Subscribe
About

Pros, cons of centralised data backup

Centralised data backup need not cripple a company's WAN.
By Nathan Ragovan, Divisional head for storage, Zycko SA
Johannesburg, 04 Dec 2006

The need to be close to customers, manufacturing facilities and specialised labour has required organisations to extend the traditional concept of "headquarters" to offices and factories hundreds or even thousands of kilometres away.

However, along with the opportunities that come with workforce globalisation, come the realities of dealing with data that sprawls across the organisation. Whether the data is at the Cape Town branch or at head office in Johannesburg, it is equally susceptible to loss, requiring that data recovery and security plans apply to all parts of the organisation, regardless of location.

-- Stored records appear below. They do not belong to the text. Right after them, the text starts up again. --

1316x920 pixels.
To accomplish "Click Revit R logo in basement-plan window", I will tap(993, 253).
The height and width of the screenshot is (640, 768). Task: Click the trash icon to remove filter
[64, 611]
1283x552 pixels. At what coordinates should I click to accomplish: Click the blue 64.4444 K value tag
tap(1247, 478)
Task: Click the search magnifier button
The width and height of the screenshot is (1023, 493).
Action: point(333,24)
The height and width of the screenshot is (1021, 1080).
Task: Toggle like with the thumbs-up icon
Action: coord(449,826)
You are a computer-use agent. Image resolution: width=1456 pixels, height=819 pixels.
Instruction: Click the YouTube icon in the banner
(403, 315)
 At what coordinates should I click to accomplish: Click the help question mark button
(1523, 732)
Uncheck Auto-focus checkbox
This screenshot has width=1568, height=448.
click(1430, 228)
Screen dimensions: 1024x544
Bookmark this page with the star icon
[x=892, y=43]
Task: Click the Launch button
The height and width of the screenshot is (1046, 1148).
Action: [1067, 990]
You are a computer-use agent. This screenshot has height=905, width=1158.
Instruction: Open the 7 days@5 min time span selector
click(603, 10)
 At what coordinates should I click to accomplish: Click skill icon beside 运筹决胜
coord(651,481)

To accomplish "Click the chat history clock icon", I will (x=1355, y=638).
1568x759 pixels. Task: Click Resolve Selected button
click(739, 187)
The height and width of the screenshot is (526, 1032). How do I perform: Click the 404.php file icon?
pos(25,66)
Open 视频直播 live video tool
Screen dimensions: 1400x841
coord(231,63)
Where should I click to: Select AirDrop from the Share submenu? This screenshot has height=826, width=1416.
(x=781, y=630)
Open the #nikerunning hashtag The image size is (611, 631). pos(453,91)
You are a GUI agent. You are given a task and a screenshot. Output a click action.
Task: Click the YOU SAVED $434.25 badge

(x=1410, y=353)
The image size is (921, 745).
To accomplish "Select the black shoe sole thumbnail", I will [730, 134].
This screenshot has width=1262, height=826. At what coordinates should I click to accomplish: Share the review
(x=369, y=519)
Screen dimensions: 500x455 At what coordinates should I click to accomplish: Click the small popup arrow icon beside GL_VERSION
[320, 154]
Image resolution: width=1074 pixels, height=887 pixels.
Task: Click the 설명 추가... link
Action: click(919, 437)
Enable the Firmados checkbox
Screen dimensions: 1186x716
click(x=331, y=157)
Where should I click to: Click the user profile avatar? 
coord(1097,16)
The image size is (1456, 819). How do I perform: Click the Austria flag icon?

To protect company data and ensure it's availability to users, IT organisations have been conflicted between two backup approaches. The first approach, local tape backup, requires that tape libraries be present wherever there are servers in racks. Local area network (LAN) access to the servers gives administrators fast data backup and recovery. The newer approach, centralised backup, puts high-density tape libraries in one location to which data from servers around the world is backed up.

While centralised backup requires less hardware, reduces administration time, and solves the security problem associated with loose tape media, it can introduce greater bandwidth consumption and longer backup/restore windows. Because of these issues, centralised backup has been a leap some managers have not been willing to make.

Centralised backup has been a leap some managers have not been willing to make.

Nathan Ragovan, divisional head for storage, Zycko SA

WDS (wide area data services) is a superset of several network acceleration categories, including data reduction and compression as well as protocol and application optimisation. WDS can eliminate the bandwidth and time constraints that stall many centralised backup deployments and are the primary enabler of many technology consolidation projects.

WDS technologies can accelerate centralised backup and recovery processes, reduce bandwidth usage, and enable data and IT consolidation. These technologies free business from the constraints of latency and bandwidth, allowing the company to save millions of rand by utilising centralised technology solutions with unlimited scalability.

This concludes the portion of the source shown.